**RECORD SET**
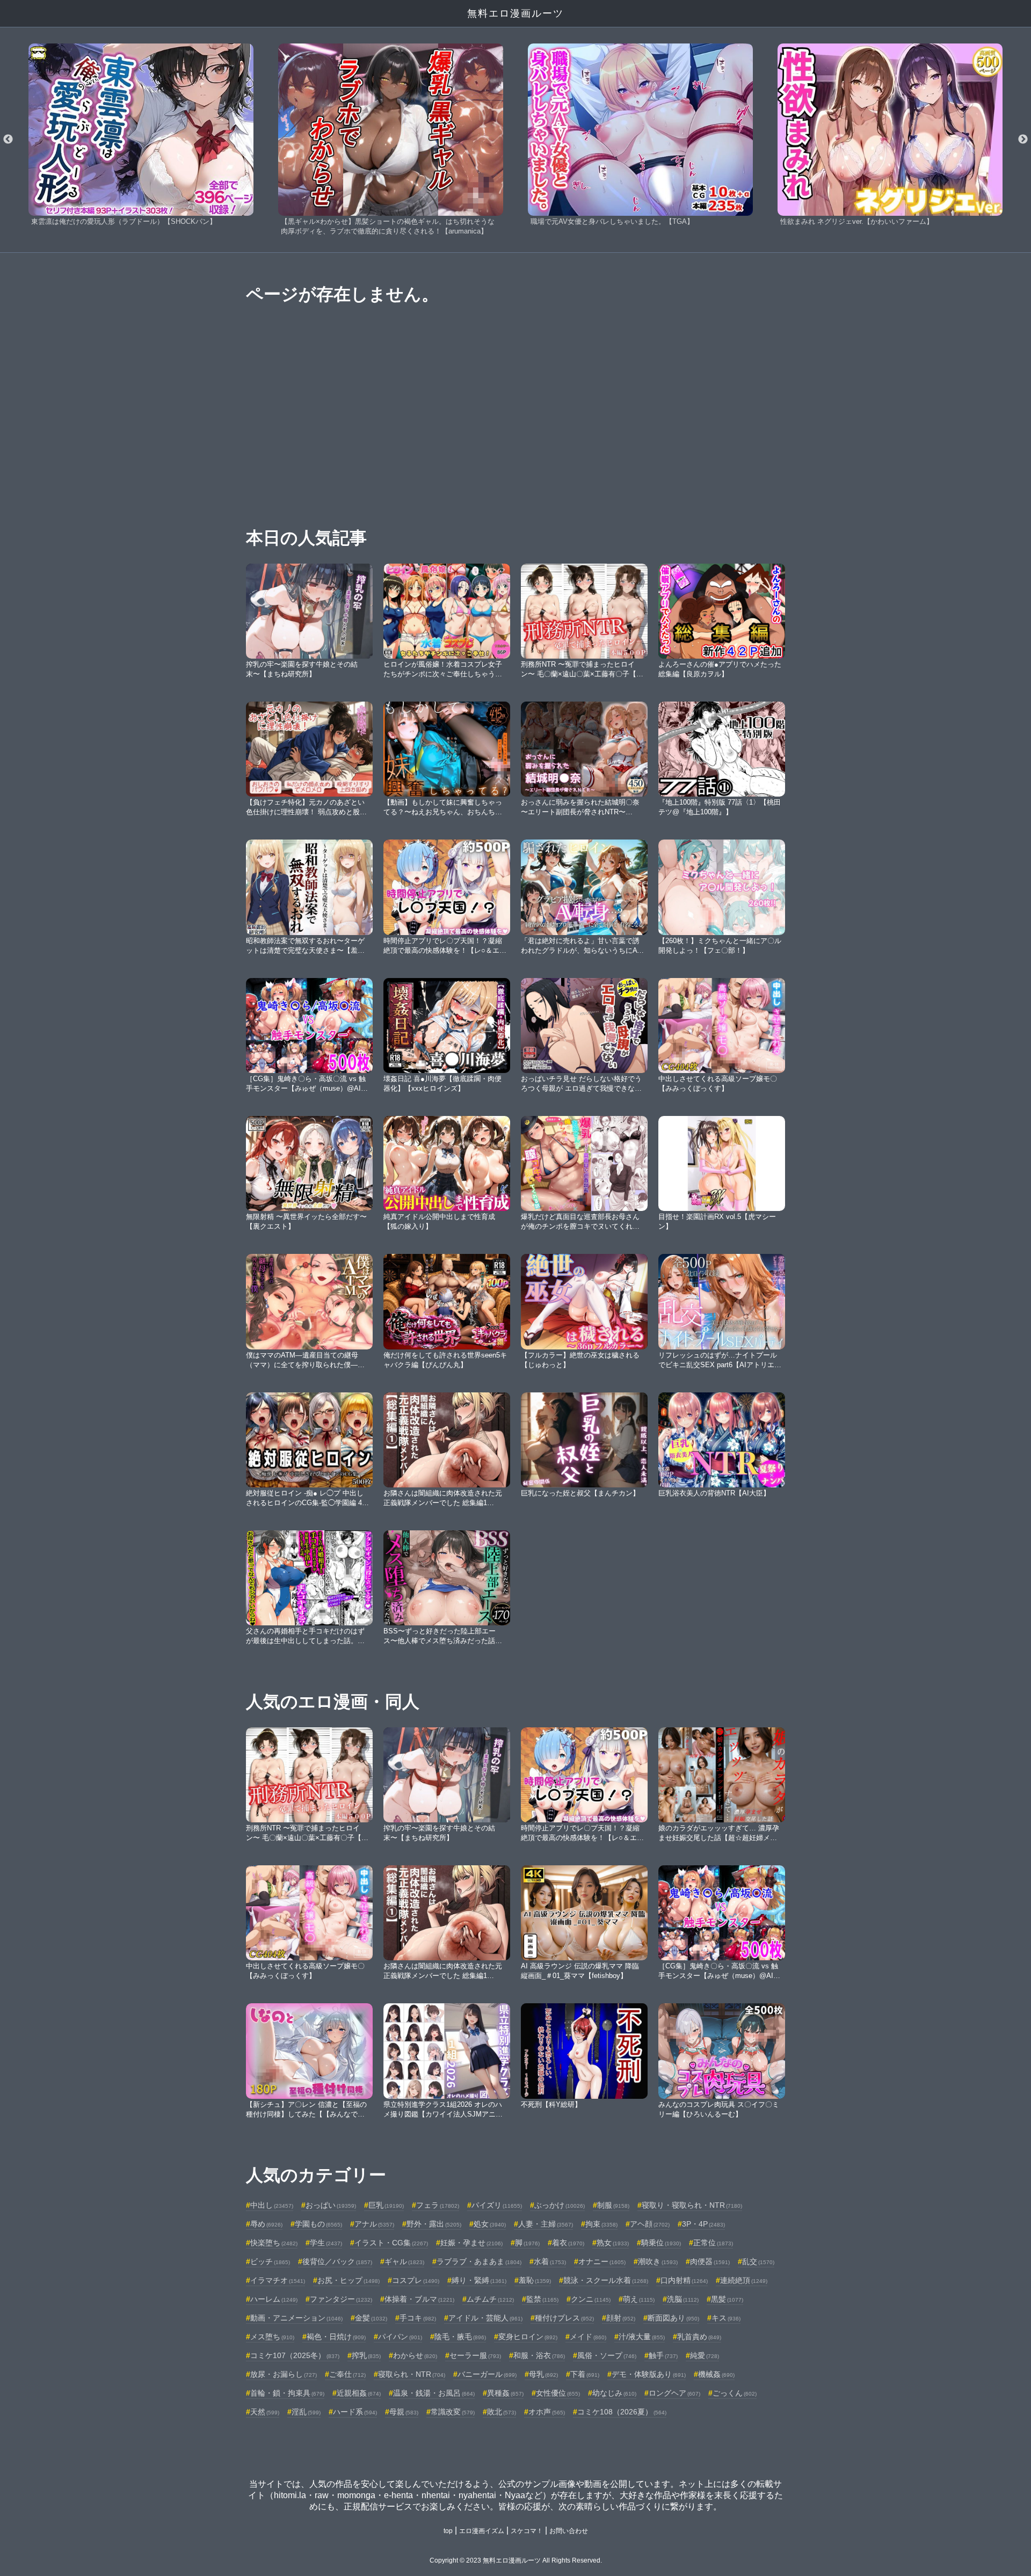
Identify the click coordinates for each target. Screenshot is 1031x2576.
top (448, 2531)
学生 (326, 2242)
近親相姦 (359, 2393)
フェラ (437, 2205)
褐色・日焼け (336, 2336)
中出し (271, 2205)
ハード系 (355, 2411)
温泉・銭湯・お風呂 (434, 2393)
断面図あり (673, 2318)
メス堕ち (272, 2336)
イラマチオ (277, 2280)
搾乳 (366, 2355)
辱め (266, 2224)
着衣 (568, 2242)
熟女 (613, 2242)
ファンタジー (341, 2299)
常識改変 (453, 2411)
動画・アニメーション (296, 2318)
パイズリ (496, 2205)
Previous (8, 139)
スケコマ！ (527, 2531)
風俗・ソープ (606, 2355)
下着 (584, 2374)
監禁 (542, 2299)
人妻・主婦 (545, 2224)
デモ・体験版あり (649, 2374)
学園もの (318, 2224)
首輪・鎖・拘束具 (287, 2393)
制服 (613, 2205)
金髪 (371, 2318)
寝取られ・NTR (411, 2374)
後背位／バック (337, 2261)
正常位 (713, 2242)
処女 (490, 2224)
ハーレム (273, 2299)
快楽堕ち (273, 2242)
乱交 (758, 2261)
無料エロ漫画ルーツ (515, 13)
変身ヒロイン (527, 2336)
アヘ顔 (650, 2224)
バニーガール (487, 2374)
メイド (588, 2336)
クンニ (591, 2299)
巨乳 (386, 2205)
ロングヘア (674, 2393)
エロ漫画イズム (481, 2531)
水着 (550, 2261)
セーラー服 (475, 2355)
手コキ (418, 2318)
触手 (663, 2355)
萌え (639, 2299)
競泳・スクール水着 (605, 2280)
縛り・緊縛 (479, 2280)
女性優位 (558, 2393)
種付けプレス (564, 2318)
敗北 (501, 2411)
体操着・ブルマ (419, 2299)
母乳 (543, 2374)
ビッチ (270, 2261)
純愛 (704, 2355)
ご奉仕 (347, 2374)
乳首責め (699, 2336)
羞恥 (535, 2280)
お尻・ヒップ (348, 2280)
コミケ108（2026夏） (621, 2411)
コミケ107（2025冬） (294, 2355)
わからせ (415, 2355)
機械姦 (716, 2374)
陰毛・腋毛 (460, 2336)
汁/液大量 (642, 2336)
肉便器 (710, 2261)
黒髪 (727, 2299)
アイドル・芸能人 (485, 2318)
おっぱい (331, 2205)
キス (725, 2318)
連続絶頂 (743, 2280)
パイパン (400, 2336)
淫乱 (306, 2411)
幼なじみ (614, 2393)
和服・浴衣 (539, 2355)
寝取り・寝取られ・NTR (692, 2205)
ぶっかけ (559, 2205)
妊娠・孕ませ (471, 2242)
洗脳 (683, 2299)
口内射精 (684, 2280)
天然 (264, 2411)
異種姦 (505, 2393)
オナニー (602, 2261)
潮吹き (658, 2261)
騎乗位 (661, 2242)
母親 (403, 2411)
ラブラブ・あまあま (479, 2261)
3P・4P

**YOUR INSTRUCTIONS**
In the listing above, locate the line containing "辱め (266, 2224)" and the line containing "水着 (550, 2261)", then transcribe both and every line between them verbatim.

**RESPONSE AREA**
辱め (266, 2224)
着衣 (568, 2242)
熟女 (613, 2242)
ファンタジー (341, 2299)
常識改変 (453, 2411)
動画・アニメーション (296, 2318)
パイズリ (496, 2205)
Previous (8, 139)
スケコマ！ (527, 2531)
風俗・ソープ (606, 2355)
下着 (584, 2374)
監禁 (542, 2299)
人妻・主婦 (545, 2224)
デモ・体験版あり (649, 2374)
学園もの (318, 2224)
首輪・鎖・拘束具 (287, 2393)
制服 (613, 2205)
金髪 (371, 2318)
寝取られ・NTR (411, 2374)
後背位／バック (337, 2261)
正常位 (713, 2242)
処女 (490, 2224)
ハーレム (273, 2299)
快楽堕ち (273, 2242)
乱交 (758, 2261)
無料エロ漫画ルーツ (515, 13)
変身ヒロイン (527, 2336)
アヘ顔 (650, 2224)
バニーガール (487, 2374)
メイド (588, 2336)
クンニ (591, 2299)
巨乳 (386, 2205)
ロングヘア (674, 2393)
エロ漫画イズム (481, 2531)
水着 (550, 2261)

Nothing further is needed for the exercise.